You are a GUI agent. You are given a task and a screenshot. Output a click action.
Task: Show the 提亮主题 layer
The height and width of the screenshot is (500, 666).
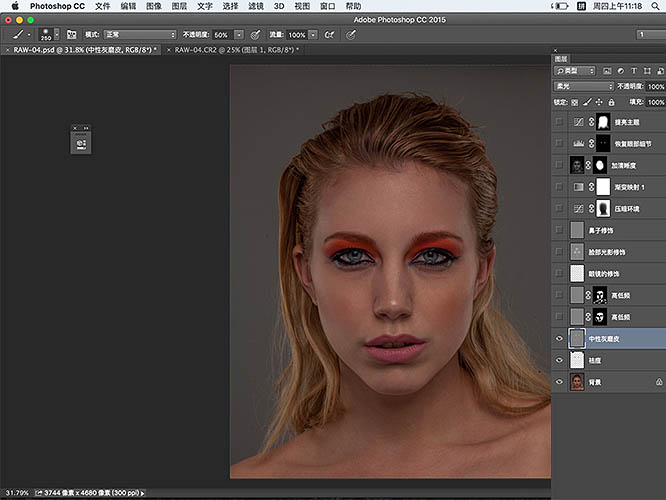(558, 122)
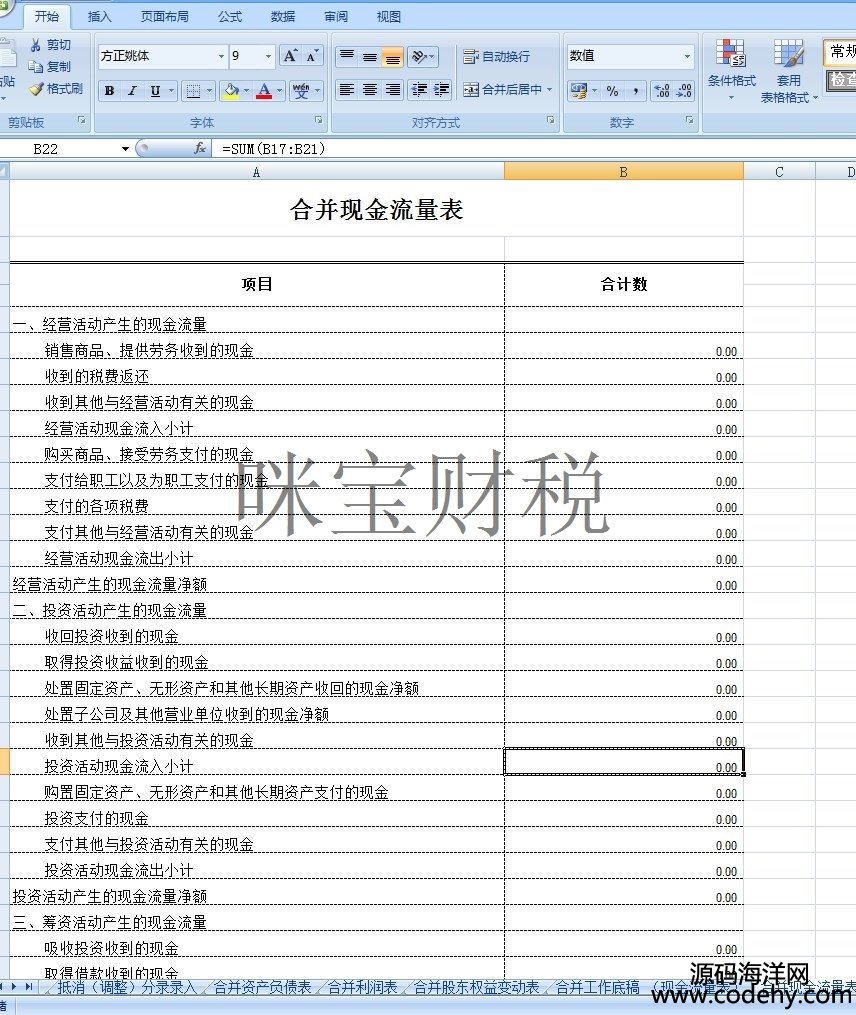Apply percent style to cell
Image resolution: width=856 pixels, height=1015 pixels.
[x=612, y=91]
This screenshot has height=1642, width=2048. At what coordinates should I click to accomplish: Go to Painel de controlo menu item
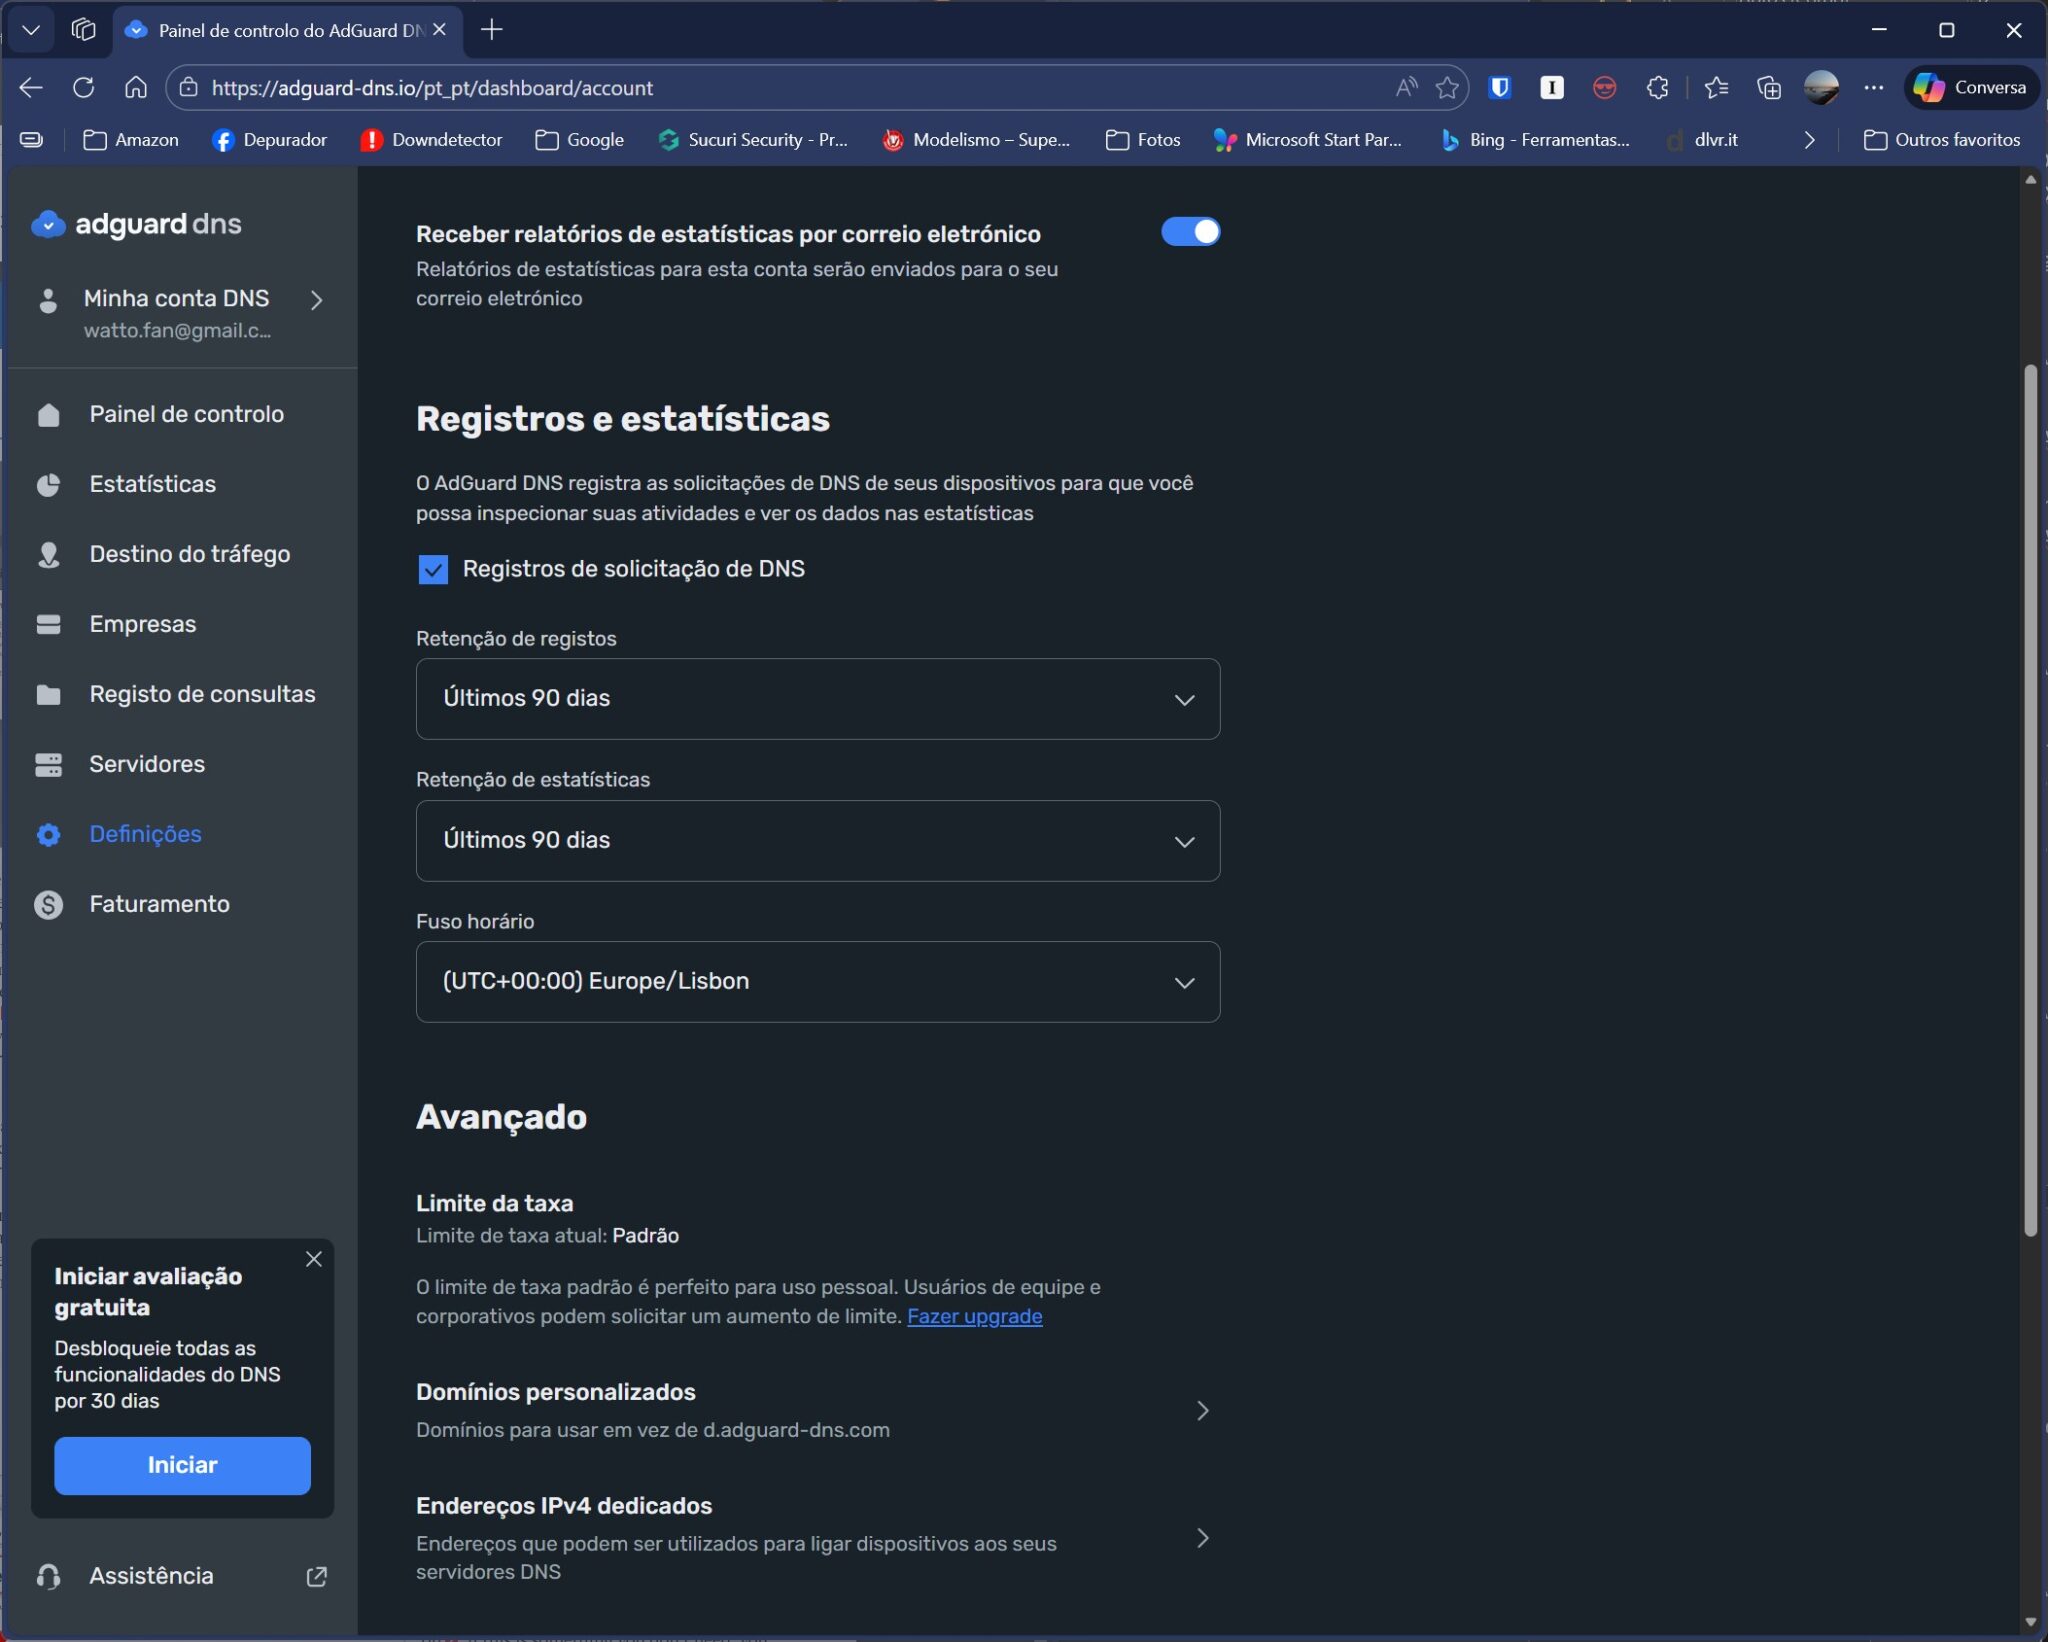pyautogui.click(x=186, y=415)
────────────────────
Update the items by replacing every "screenshot" with "screen capture", keeping all else unchanged, and leave the pictures out of your answer.

Response to this task:
You are a GUI agent. You are given a task and a screen capture. Output a click action.
Task: Show the 提亮主题 layer
The height and width of the screen capture is (500, 666).
(558, 122)
Apply percent style to cell
Image resolution: width=856 pixels, height=1015 pixels.
[x=612, y=91]
This screen capture has height=1642, width=2048. At what coordinates should I click to accomplish: Go to Painel de controlo menu item
pyautogui.click(x=186, y=415)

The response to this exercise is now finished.